Dzień był piękny. Przed delikatnie
falujące, muskane letnim wiaterkiem zasłonki przebijały się
ciepłe promienie słoneczne padające na kolorowe czasopismo Mary,
które akurat czytała. Siedziała na podłodze, oparta o wielkie
łóżko na którym siedziała Layla. Dziewczyna wypoczywała siedząc
pod baldachimem swojego łóżka, spoglądając z zainteresowaniem na
swoje paznokcie. Wszystkie ruchy wykonywała z gracją, marszcząc
czasami nos i brwi, wydymając usta i przekrzywiając głowę,
próbując spojrzeć na paznokcie pod innym kątem.
- Chyba jutro przejdę się do
kosmetyczki, chociaż ta hołota pewnie i tak nie zauważyłaby
różnicy między kaszmirem a lnianą szmatą - powiedziała
spokojnie i spojrzała na swoją przyjaciółkę, do której się
uśmiechnęła ze swojego świetnego dowcipu, wyrywając Mary z
świata pięknych ludzi i gorących ploteczek na temat wschodzących
gwiazdeczek. Miała kręćka na punkcie bycia zawsze na bieżąco i
znajomości wszystkich nowinek.
Szatynka rzuciła kątem oka na
blondynkę słuchając, co ma do powiedzenia.

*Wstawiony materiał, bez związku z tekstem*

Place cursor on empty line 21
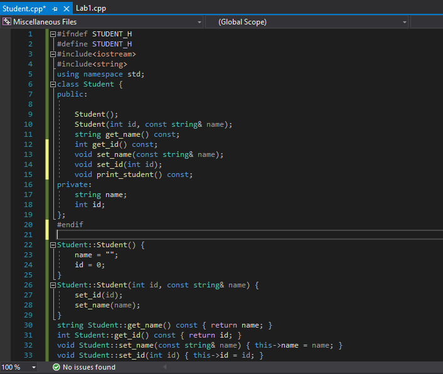 point(248,235)
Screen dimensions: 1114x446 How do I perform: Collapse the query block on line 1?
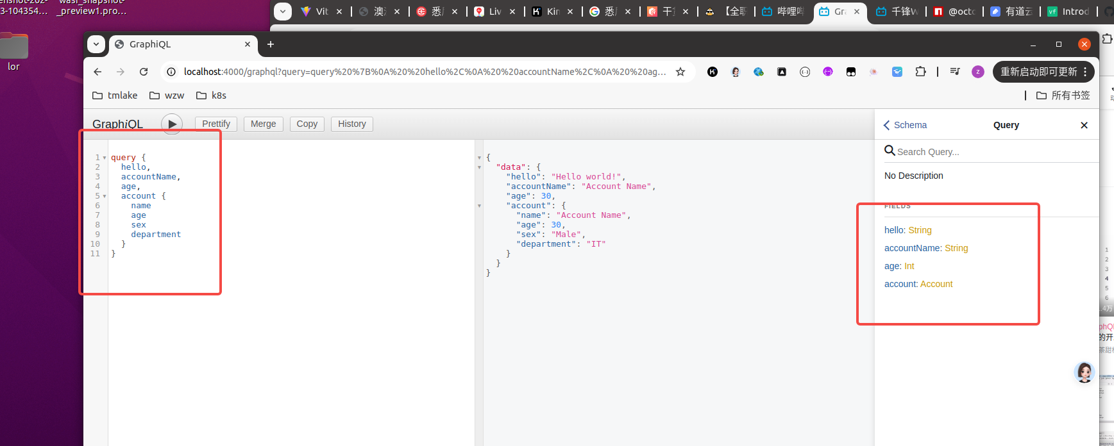tap(105, 158)

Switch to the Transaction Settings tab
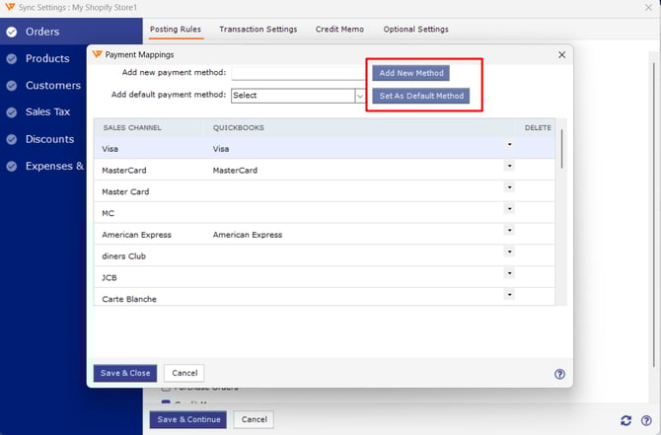[257, 30]
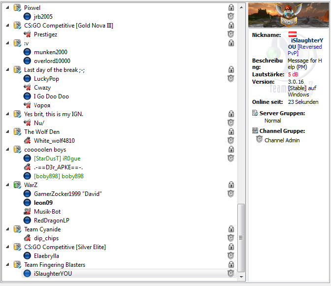Select the [StarDusT] iR0gue user entry
Viewport: 331px width, 286px height.
tap(57, 159)
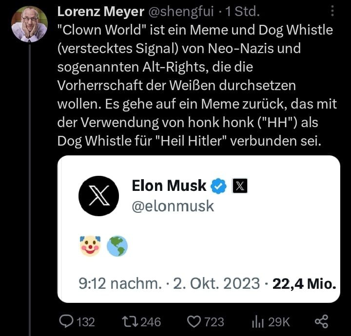Click the Lorenz Meyer display name
Viewport: 351px width, 336px height.
click(x=101, y=11)
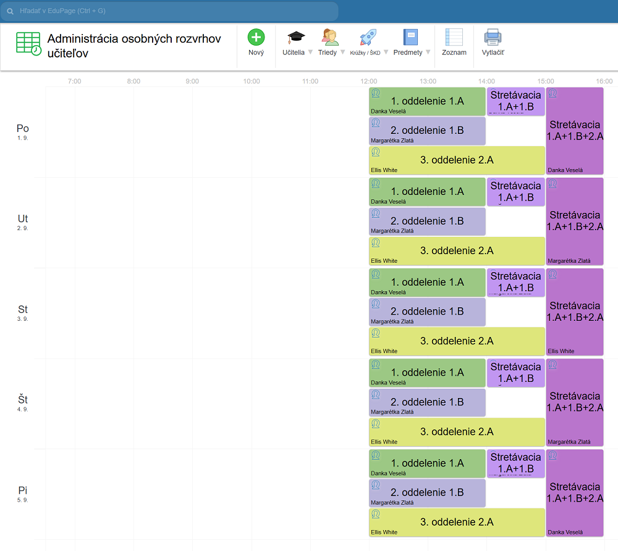Open Tuesday's 2. oddelenie 1.B block

coord(427,221)
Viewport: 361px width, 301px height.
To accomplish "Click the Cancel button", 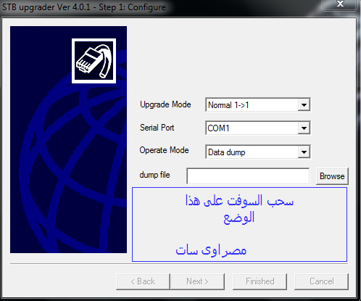I will [322, 281].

- Dziwisz się? Kiedy ostatnim razem
byłam u kosmetyczki ta dziewucha pomyliła kolor Błękity thnarda z
błękitnym turnbulla! - odpowiedziała marszcząc brwi.
Na prawdę
nie mogła pojąć jak można pomylić te dwa, nie podobne do siebie
odcienie niebieskiego. Ona mogłaby odróżnić te kolory choćby w
półmroku, jednym okiem. Layla zaś prychnęła krótko w
odpowiedzi, pokazując pogardę dla niekompetentnej kosmetyczki. Obie
spojrzały na telewizor, w którym akurat pokazywana była najnowsza
kolekcja ubrań na pokazie mody ich ulubionego projektanta. Piękne,
zgrabne kobiety przechadzające się w uroczej, koronkowej bieliźnie.

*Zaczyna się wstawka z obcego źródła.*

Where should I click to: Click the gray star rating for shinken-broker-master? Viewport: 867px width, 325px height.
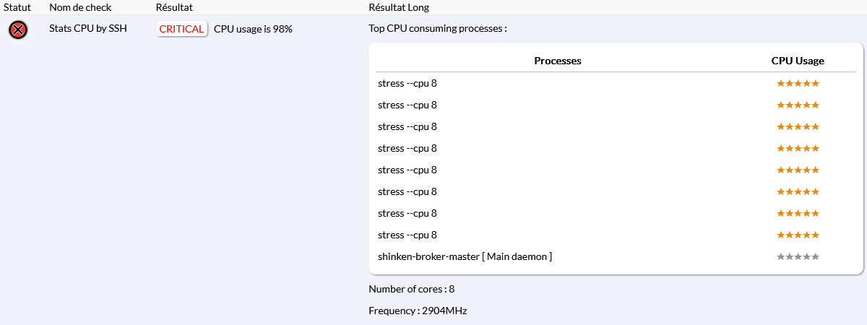click(798, 256)
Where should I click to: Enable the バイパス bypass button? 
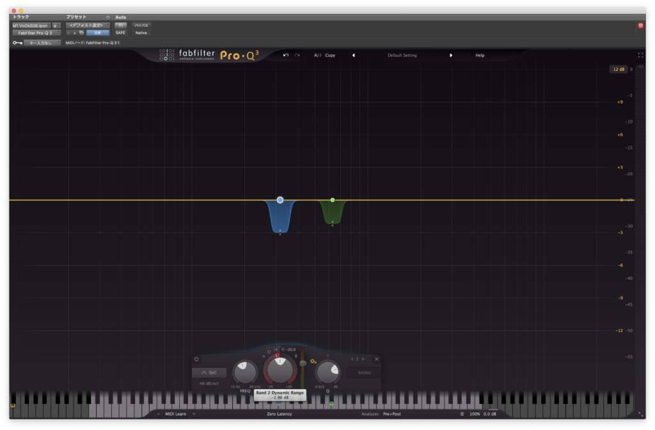point(141,26)
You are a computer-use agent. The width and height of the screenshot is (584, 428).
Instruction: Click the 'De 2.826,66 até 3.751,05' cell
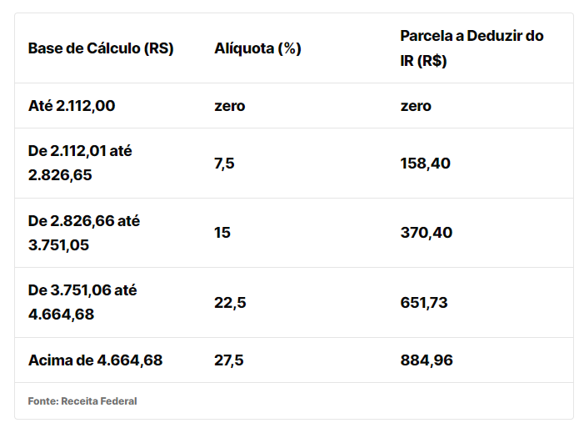tap(83, 233)
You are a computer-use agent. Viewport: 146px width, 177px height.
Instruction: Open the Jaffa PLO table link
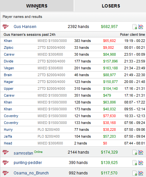(x=8, y=136)
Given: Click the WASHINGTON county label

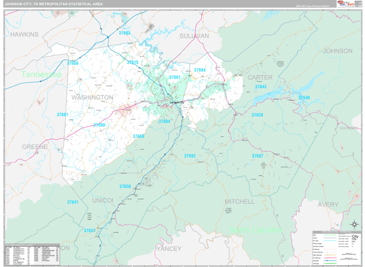Looking at the screenshot, I should tap(92, 97).

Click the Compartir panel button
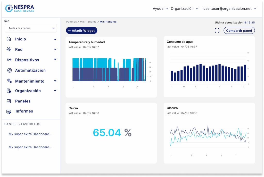coord(239,30)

Rose wiele razy wyobrażała się właśnie na takim pokazie,
przechadzającą się i kąpiącą w świetle reflektorów, pożądana
i zajadana wzrokiem przed mężczyzn, będąca obiektem zazdrości u
wielu kobiet. Była bardzo świadoma swoich możliwości, wiedziała,
że nie jest jakimś tam brzydkim kaczątkiem, tylko piękną, młodą
kobietą, w dodatku bogatą i zadbaną. Przecież faceci to
uwielbiają! Twierdziła, że nie brakuje jej niczego, wabiła by
mężczyzn a później łamała im serca, bo nie lubi długich
związków, przywiązywania się.. o nie, to nie dla niej. Jej płeć
przeciwna służyła tylko do zapełnienia pewnej pustki, do zabawy i
nie chciała nic więcej. A gdyby do tego zrobiła wielką karierę
to nikt nie mógłby się jej już oprzeć.
W tym momencie młodsza z dziewcząt
uniosła nogę i wskazała stopą na ekran, by zwrócić uwagę Mary
na właśnie przechadzającą się Mirandę Kerr.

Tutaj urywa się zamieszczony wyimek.